Member of the Folketing
- Incumbent
- Assumed office 9 October 2008
- Constituency: Zealand

Personal details
- Born: 31 October 1970 (age 55) Nykøbing Falster, Denmark
- Party: Danish People's Party (until 2024); Moderates (2024-);

= René Christensen (politician) =

Danish politician

René Bjørn Christensen (born 31 October 1970 in Nykøbing Falster) is a Danish politician, who was a member of the Folketing for the Danish People's Party from 2007 to 2022. He entered parliament in 2008 after Mia Falkenberg resigned her seat. Christensen has a background as teacher and mechanic.

==Political career==
Christensen has been a member of the municipal council of Guldborgsund Municipality since 2006.

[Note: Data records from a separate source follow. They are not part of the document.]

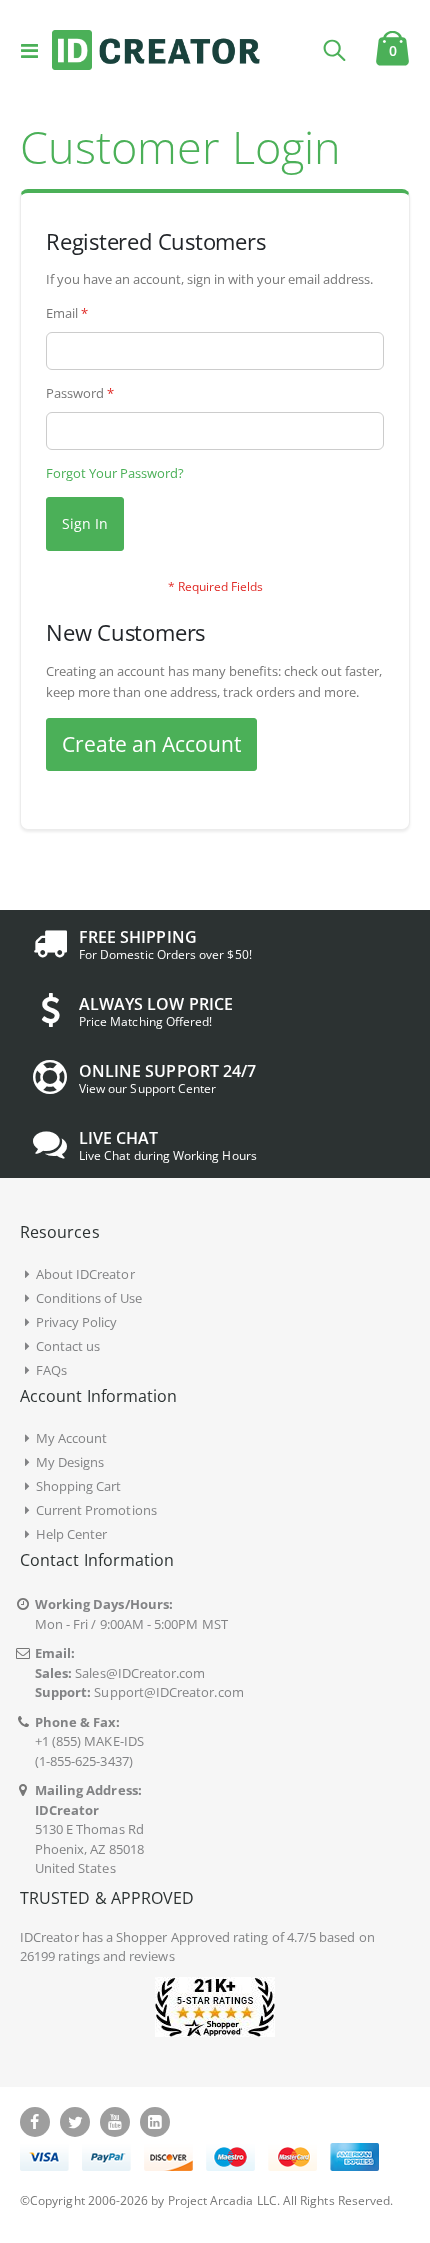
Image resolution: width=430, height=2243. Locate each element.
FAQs (51, 1370)
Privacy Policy (77, 1322)
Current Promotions (96, 1510)
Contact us (68, 1346)
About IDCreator (85, 1274)
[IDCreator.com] (156, 50)
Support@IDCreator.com (168, 1692)
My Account (72, 1438)
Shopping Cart (79, 1486)
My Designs (70, 1462)
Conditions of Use (89, 1298)
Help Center (72, 1534)
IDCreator (49, 1937)
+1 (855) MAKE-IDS (89, 1741)
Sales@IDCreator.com (140, 1673)
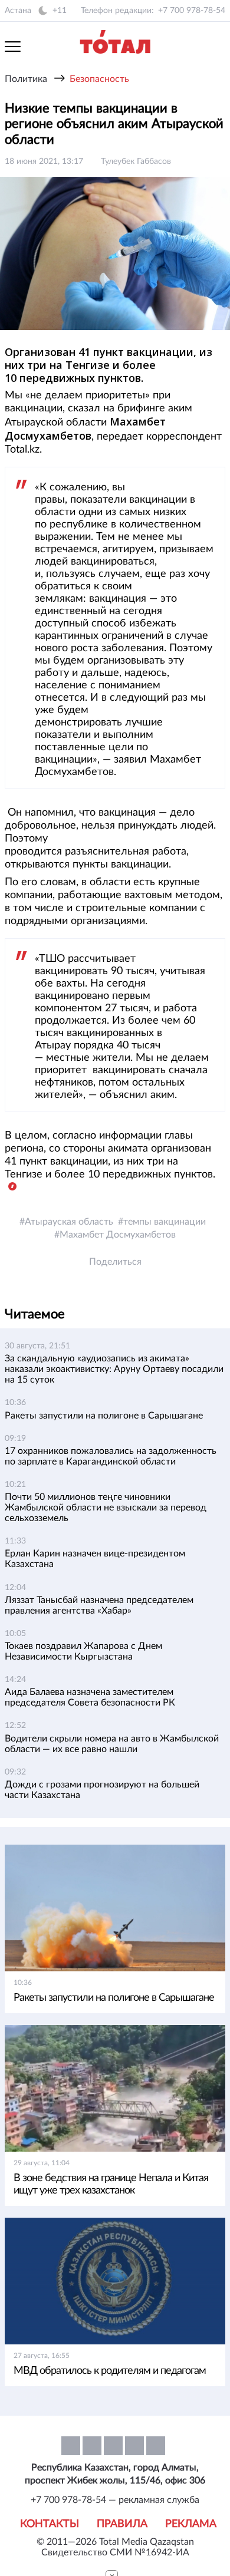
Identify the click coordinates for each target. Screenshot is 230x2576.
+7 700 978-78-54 (191, 10)
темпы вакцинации (164, 1221)
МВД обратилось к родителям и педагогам (110, 2371)
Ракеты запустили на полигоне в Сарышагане (104, 1415)
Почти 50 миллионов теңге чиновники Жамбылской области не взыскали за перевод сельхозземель (105, 1507)
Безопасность (99, 79)
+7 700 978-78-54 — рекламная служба (115, 2500)
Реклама (190, 2524)
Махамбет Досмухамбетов (118, 1234)
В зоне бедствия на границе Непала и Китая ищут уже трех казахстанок (111, 2184)
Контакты (49, 2524)
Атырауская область (69, 1221)
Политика (26, 79)
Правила (122, 2524)
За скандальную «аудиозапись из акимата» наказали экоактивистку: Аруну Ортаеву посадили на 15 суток (114, 1369)
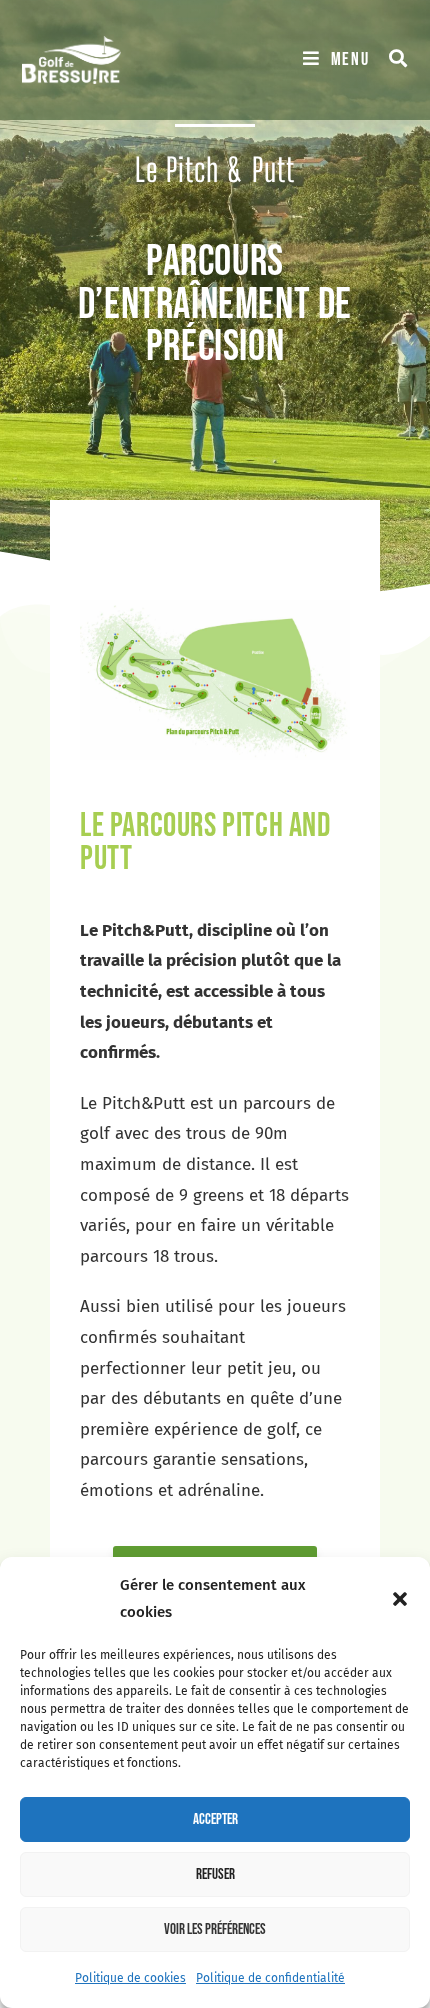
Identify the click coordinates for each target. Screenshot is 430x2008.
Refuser (215, 1874)
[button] (400, 1599)
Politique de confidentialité (270, 1978)
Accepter (215, 1819)
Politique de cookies (130, 1978)
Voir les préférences (215, 1929)
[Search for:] (391, 59)
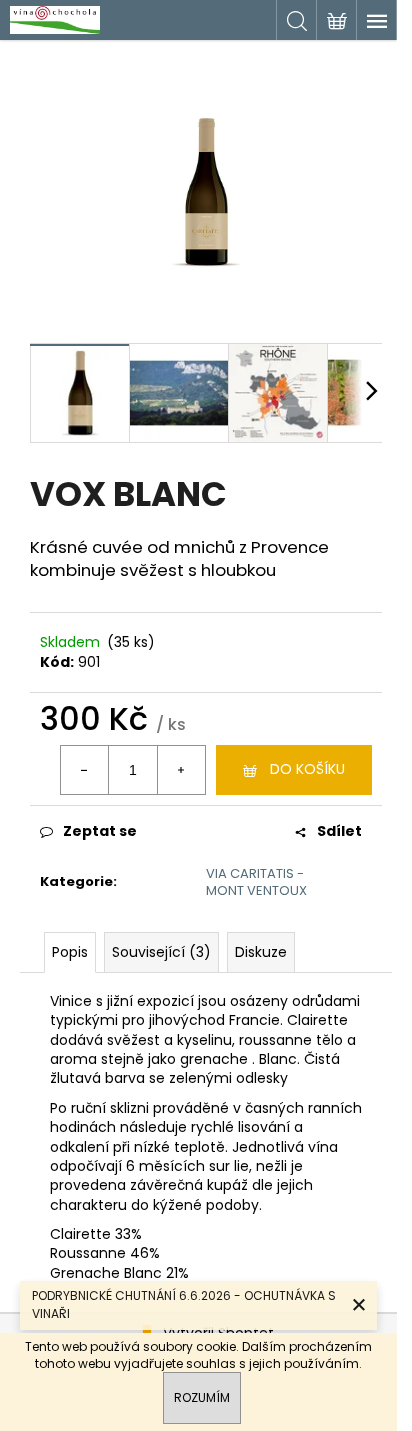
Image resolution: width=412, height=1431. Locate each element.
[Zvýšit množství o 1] (181, 770)
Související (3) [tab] (161, 952)
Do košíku (307, 769)
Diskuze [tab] (261, 952)
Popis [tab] (70, 952)
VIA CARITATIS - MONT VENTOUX (256, 882)
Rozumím (202, 1397)
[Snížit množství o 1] (85, 770)
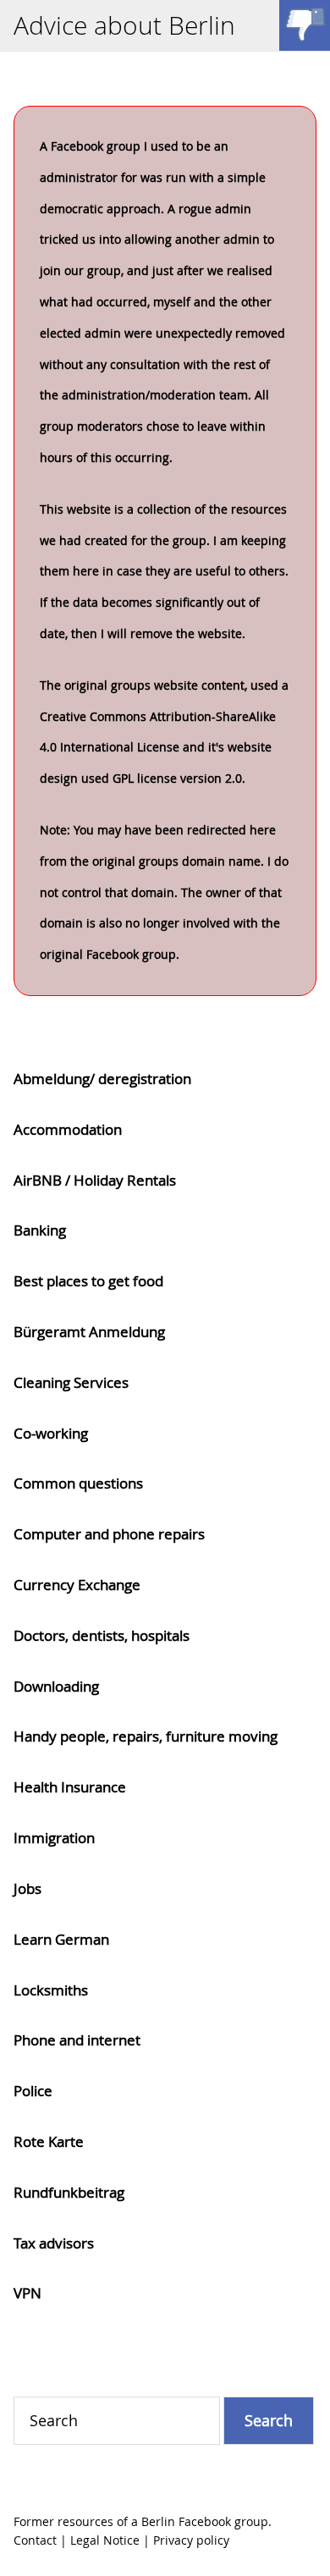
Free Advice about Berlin (304, 25)
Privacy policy (191, 2540)
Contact (35, 2540)
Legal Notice (105, 2540)
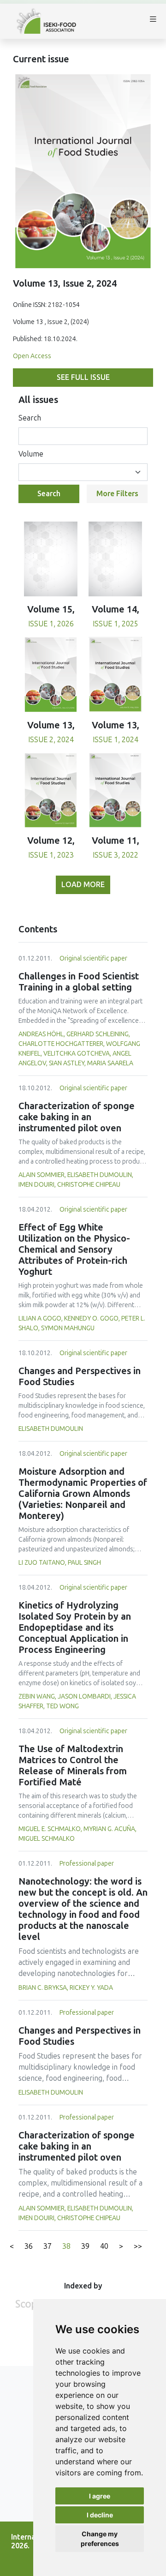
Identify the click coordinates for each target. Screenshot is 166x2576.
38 (66, 2246)
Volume (30, 454)
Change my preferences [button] (100, 2538)
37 (47, 2246)
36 (28, 2246)
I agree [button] (99, 2496)
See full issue (83, 377)
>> (138, 2246)
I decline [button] (100, 2515)
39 (85, 2246)
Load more (83, 884)
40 (104, 2246)
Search (29, 418)
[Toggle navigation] (153, 21)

Christensen received 1,412 votes in the 2007 Danish general election. While not enough for a seat in parliament, it made him the primary substitute for the Danish People's Party in the Sjælland constituency. He was called upon early in the term to substitute for Mia Falkenberg, from 10 January 2008 to 8 October 2008. Falkenberg resigned her seat on 9 October 2008, and Christensen took over the seat.

At the 2011 election Christensen was elected directly into parliament with 2,580 votes cast for him. He was reelected in 2015 with 8,180 votes and again in 2019 with 5,175 votes.

In February 2024 Christensen left the Danish People's Party and moved to the Moderates, claiming that the DPP had moved away from influencing Danish politics.